> Goal A
Switch "holiday" to "feast" in the Christmas post, and give that post again from "Entries tagged with" up to and including "and getting gifts?".

> Selected excerpt
==========
Entries tagged with “John Piper”.


It seems almost sacrilege to even mention that Christmas might have a darkside.  What could be bad about a holiday that celebrates the birth of the Savior? Or giving and getting gifts?

Some of the modern day darkness is easy to point out – the fact that it takes until February or March for the average American to pay off their Christmas-related debt or the fact that the commercialization of Christmas has made it the most important time of year for retail stores.  Yes this is some of the darkness, but that is only the tip of the iceberg.

On Friday night Tim discussed with us the dark beginnings of what we have come to know as Christmas.  The key Scripture is pretty blunt, Matthew 2:16-18 says it all – Herod slaughtered all the male children under 2 years old. But the pain and suffering started before that.

The suffering started when God spoke and told both Mary & Elizabeth their “good news” about their forthcoming children. The news strained Mary & Joseph’s relationship – Joseph knew he wasn’t the father, “Mary is there something you are hiding?” The broader family and community were hurt by this scandal of a pre-marital pregnancy.  The trip to Bethlehem (which was necessary to fulfill prophecy) was painful on the very pregnant Mary and not so easy on Joseph either.  Actually the census was painful on everyone in the country.  Then you have Zecharia’s disbelief and his ensuing muteness. All of this is capped off by Herod’s evilness and desire to kill the so called King by slaughtering thousands of innocent babies.
==========
> Goal B
Express the position data rows below as a Markdown table with columns Nr and Line, covering only the lines from the line with "What do you see at coordinates (540, 182)" up to and including the line with "I want to click on OPINION, so", with blank lines left out.

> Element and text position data
==========
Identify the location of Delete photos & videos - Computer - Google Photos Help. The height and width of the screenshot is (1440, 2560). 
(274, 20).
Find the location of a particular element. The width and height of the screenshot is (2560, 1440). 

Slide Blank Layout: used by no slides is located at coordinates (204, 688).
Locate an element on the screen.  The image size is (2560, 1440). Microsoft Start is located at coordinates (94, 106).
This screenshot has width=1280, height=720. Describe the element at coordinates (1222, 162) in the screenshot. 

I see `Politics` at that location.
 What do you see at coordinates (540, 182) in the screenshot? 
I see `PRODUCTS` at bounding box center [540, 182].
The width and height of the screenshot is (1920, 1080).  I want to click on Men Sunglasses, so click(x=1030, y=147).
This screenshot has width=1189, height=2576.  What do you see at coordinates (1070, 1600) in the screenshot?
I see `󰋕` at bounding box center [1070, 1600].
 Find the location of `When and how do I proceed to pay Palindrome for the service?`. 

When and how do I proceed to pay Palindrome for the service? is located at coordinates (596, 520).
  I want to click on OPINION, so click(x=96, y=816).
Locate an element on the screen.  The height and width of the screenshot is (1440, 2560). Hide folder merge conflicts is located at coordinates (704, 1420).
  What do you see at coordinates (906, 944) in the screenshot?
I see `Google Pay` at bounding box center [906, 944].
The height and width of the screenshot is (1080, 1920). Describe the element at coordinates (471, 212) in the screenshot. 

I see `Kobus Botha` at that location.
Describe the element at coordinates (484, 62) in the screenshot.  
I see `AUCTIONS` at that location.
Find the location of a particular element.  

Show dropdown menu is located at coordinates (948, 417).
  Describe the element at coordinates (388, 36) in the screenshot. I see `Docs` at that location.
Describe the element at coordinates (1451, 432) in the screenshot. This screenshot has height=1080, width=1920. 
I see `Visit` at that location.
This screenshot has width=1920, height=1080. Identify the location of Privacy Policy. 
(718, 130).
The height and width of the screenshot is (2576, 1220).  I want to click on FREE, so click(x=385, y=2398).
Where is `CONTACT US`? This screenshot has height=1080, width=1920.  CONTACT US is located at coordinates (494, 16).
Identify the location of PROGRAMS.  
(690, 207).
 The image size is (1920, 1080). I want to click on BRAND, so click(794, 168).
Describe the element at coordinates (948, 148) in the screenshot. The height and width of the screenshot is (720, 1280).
==========
> Full output A
Entries tagged with “John Piper”.


It seems almost sacrilege to even mention that Christmas might have a darkside.  What could be bad about a feast that celebrates the birth of the Savior? Or giving and getting gifts?

> Full output B
| Nr | Line |
|---|---|
| 1 |  What do you see at coordinates (540, 182) in the screenshot?  |
| 2 | I see `PRODUCTS` at bounding box center [540, 182]. |
| 3 | The width and height of the screenshot is (1920, 1080).  I want to click on Men Sunglasses, so click(x=1030, y=147). |
| 4 | This screenshot has width=1189, height=2576.  What do you see at coordinates (1070, 1600) in the screenshot? |
| 5 | I see `󰋕` at bounding box center [1070, 1600]. |
| 6 |  Find the location of `When and how do I proceed to pay Palindrome for the service?`.  |
| 7 | When and how do I proceed to pay Palindrome for the service? is located at coordinates (596, 520). |
| 8 |   I want to click on OPINION, so click(x=96, y=816). |